Jon Cryer has opened up about the pay gap during his Two and a Half Men days. While Charlie Sheen became TV's highest-paid actor, Cryer admits he earned far less: roughly one-third of Sheen's salary. This came out in Netflix's new documentary about Sheen --- aka Charlie Sheen.
Cryer played the constantly struggling Alan Harper on Two and a Half Men. His revelation surfaced even as the show continued filming during Sheen's public meltdowns. Cryer, known for his role in Pretty in Pink, described the pay difference matter-of-factly, without bitterness, at least by now.
Cryer (now 60) remembers those strange days back in 2010. Charlie Sheen had just entered rehab, and his personal life was unraveling publicly. Yet even as his world seemed to collapse, Sheen was "renegotiating his contract." The studio had already sold future seasons to networks. They couldn't afford to lose him.
That reality led to an unprecedented deal. Sheen walked away with two million dollars per episode, making him TV's highest-paid star at the time!
Cryer even went so far as to compare the situation to North Korea's former leader, Kim Jong Il. He recalled how the dictator "acted crazy all the time" to extract massive aid payments from frightened countries.

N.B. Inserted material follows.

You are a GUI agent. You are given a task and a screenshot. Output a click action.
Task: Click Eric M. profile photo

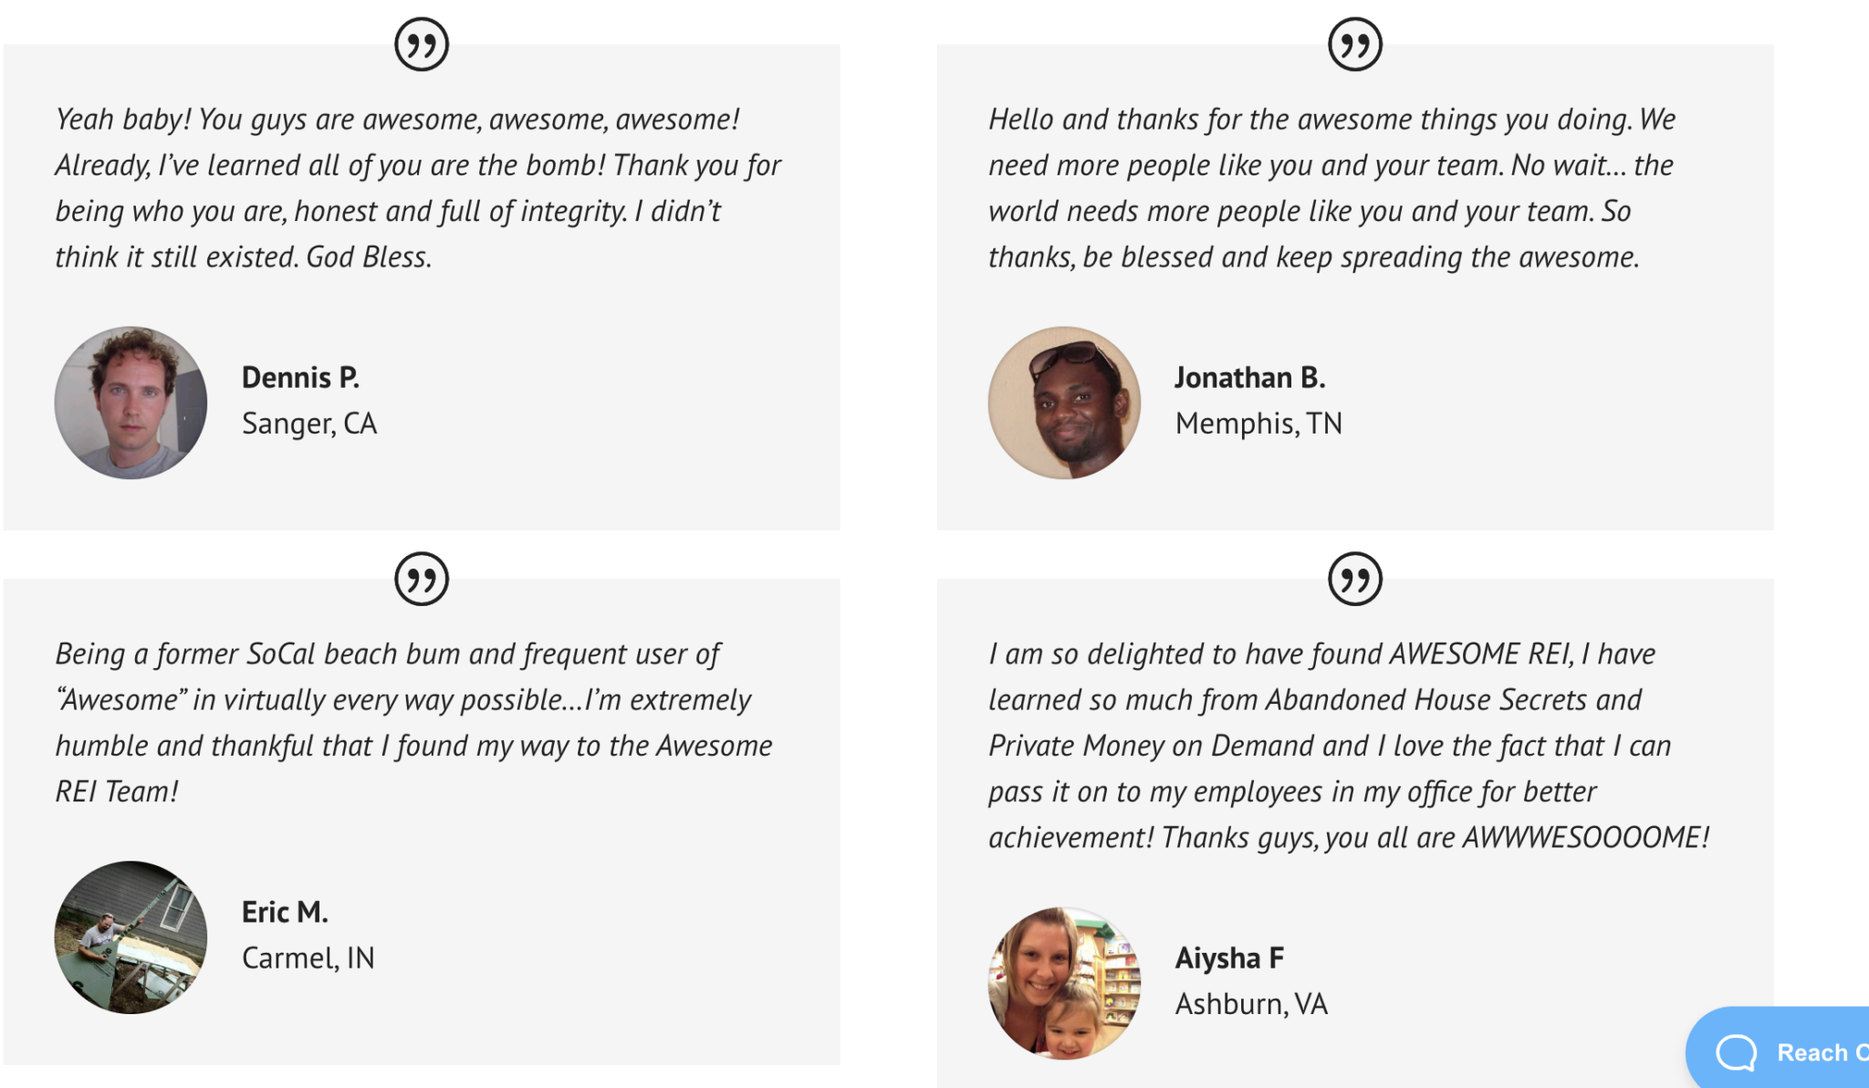pos(131,937)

To actor Jon Cryer, the lesson seemed clear: chaos brought rewards. Stability didn't pay nearly as well. "Me, whose life was pretty good at that time," he confessed. "I got a third of that."
The great Two and a Half Men pay gap!
Two and a Half Men practically printed money for CBS at its peak.
The comedy centred on Charlie Sheen, who played the charming but irresponsible Charlie Harper, opposite Jon Cryer's tightly wound character Alan. Young Angus T. Jones grew up before viewers' eyes as Jake, the "half" in the title.
When ratings climbed sky-high, network bosses made keeping Sheen happy their top priority. However, fans can attest that his real-life partying grabbed almost as many headlines as Two and a Half Men itself.
By 2010, Charlie Sheen's struggles with substance abuse were escalating. Yet CBS executives kept paying him millions per episode. They feared canceling TV's top comedy if he left. Across the set, Jon Cryer watched quietly. His reliable work ethic didn't translate to bargaining power during contract negotiations.
The studio saw Sheen as irreplaceable; Cryer as replaceable.
Cryer’s history with Charlie Sheen
The Emmy-winning actor was upfront about his hesitation to join the documentary. "I worked with Charlie Sheen for eight years," he said with a tired chuckle.
"If you wonder what it’s like (...) when I started, I had hair."
His joke carried a heavier truth, and Cryer seemed wary of feeding into Sheen's pattern of public meltdowns and comebacks. Still, his account shows how wide the pay gap was between the two stars of Two and a Half Men.
Charlie Sheen's public meltdown got him replaced by Ashton Kutcher in 2011, but Jon Cryer stayed on quietly, steering the show until it ended in 2015. Sheen recently told ET he "[owes] Johnny a phone call." For Cryer, though, the memories of those paychecks might linger longer than an apology!